Au nombre des candidatures annoncées à la tête de l'Onu en 2026, et ce au terme du mandat de António Guterres, secrétaire général sortant des Nations Unies, deux femmes sont déjà en lice pour ce prestigieux poste.
...CHILI ET COSTA RICA
Deux principales candidates féminines sont officiellement annoncées ou fortement pressenties pour la course.
D'abord, il y a Michelle Bachelet de Chili.
Michelle Bachelet de Chili a déposé son dossier le 23 septembre dernier.
Elle est ancienne présidente du Chili, ancienne haute-commissaire des Nations unies aux droits de l’Homme et ex-directrice de l’ONG "Onu Femmes". Sa candidature a été annoncée le 23 septembre 2025 par le président chilien, Gabriel Boric.
Outre la Chilienne, il y a Rebeca Grynspan de Costa Rica.

Rebecca Grynspan de Costa Rica dont la candidature est annoncée le 8 octobre 2025.
Elle est diplomate et ancienne vice-présidente du Costa Rica, actuelle secrétaire générale de la conférence des Nations Unies sur le commerce et le développement (CNUCED). Sa candidature a été rendue publique le 8 octobre 2025.
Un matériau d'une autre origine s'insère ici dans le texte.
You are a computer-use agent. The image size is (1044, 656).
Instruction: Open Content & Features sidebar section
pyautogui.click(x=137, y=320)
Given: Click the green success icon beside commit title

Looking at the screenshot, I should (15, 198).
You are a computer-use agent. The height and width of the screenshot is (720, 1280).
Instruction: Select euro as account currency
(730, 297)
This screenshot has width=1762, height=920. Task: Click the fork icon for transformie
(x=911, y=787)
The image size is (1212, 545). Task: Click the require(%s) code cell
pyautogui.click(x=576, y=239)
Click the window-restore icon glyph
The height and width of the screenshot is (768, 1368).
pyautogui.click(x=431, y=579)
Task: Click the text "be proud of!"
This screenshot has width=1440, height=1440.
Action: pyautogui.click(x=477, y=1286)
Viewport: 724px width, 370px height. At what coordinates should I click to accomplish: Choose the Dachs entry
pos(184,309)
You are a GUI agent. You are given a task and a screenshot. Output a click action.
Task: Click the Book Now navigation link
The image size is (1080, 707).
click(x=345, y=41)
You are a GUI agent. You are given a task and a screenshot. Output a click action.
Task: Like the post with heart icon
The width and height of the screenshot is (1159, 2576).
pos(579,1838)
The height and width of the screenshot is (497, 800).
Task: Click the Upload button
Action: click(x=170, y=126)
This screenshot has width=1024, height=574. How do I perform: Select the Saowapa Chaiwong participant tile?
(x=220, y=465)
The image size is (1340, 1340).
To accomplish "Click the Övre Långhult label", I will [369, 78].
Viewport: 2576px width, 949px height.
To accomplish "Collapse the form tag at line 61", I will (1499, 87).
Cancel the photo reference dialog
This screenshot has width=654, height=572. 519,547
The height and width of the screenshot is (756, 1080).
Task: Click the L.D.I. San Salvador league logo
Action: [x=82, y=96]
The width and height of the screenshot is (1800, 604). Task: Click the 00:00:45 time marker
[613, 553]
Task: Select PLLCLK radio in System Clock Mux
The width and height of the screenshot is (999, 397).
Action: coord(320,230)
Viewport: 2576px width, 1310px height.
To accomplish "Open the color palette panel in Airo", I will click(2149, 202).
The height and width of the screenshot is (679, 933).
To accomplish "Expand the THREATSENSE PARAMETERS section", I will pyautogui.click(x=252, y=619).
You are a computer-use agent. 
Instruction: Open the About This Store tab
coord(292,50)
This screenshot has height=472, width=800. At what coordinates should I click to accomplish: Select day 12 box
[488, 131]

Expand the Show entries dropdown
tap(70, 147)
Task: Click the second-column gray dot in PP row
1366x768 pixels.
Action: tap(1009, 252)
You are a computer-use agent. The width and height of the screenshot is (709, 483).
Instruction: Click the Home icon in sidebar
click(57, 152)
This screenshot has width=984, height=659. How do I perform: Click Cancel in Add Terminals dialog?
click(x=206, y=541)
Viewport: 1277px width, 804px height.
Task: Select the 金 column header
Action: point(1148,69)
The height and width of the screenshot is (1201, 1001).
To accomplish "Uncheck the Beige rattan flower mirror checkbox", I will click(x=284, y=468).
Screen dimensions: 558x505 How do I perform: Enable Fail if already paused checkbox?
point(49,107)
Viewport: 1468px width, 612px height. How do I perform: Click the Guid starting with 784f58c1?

DEUX PROFILS, MAIS CARNET D'ADRESSES...
Bachelet et Grynspan disposent toutes les deux, d’une solide expérience diplomatique, de réseaux multilatéraux et d’une forte crédibilité internationale.
Leur candidature permettrait au continent latino-américain de briguer de nouveau ce poste, et d’apporter un équilibre régional, un facteur souvent pris en compte dans les négociations.
Le fait d’être une femme devient un atout important dans le contexte actuel de montée des demandes de parité, de justice de genre et de réforme de l’Onu.D'autres candidatures seront-elles enregistrées? On attend de voir.
Pour l'élection du prochain SG/Onu, la communauté internationale s’active pour désigner son successeur à l'actuel SG/Onu. Ce sera en fin décembre 2026.
Pour la première fois depuis 80 ans d’histoire, l’Onu pourrait élire une femme à ce poste. C'est une perspective longtemps évoquée, mais jamais réalisée.
...AU-DELÀ DES ENJEUX
Aucune femme n’a encore occupé le poste de secrétaire général de l’Onu. Cette absence crée une pression symbolique et politique pour qu’une première capitaine Onu soit élue.
Le mécanisme de nomination le permettrait-il ? En effet, la candidature des États membres est d’abord examinée par le Conseil de sécurité puis soumise à l’Assemblée générale.
Il faut au minimum neuf voix favorables au Conseil et aucun veto des cinq membres permanents (États-Unis, Russie, Chine, France, Royaume-Uni).
DÉFIS EN ATTENTE...
Il y a d'abord le blocage potentiel par un veto d’un membre permanent du Conseil de sécurité, qui pourrait demeurer un obstacle majeur.
Ensuite, il faut compter avec les dynamiques régionales et géopolitiques qui peuvent favoriser un candidat masculin ou provenant d’une région sous-représentée, même si une femme est nominée.
Mieux, Le calendrier est serré. En effet, la campagne officielle ne commencera pleinement qu’en 2026, ce qui laisse peu de temps aux États et aux candidates pour mobiliser alliances et soutiens.
Le choix ne se limitera pas au genre. Les États-membres chercheront aussi un profil capable de reformer l’Onu, de gérer les crises multiples (sécurité, climat, développement),et de restaurer la crédibilité de l’organisation.
Le slogan "Madame la Secrétaire générale" se diffuse déjà dans les cercles de la société civile de l'Onu.
De nombreuses voix réclament non seulement une femme, mais aussi une refonte du leadership de l’Onu dans un monde en mutation.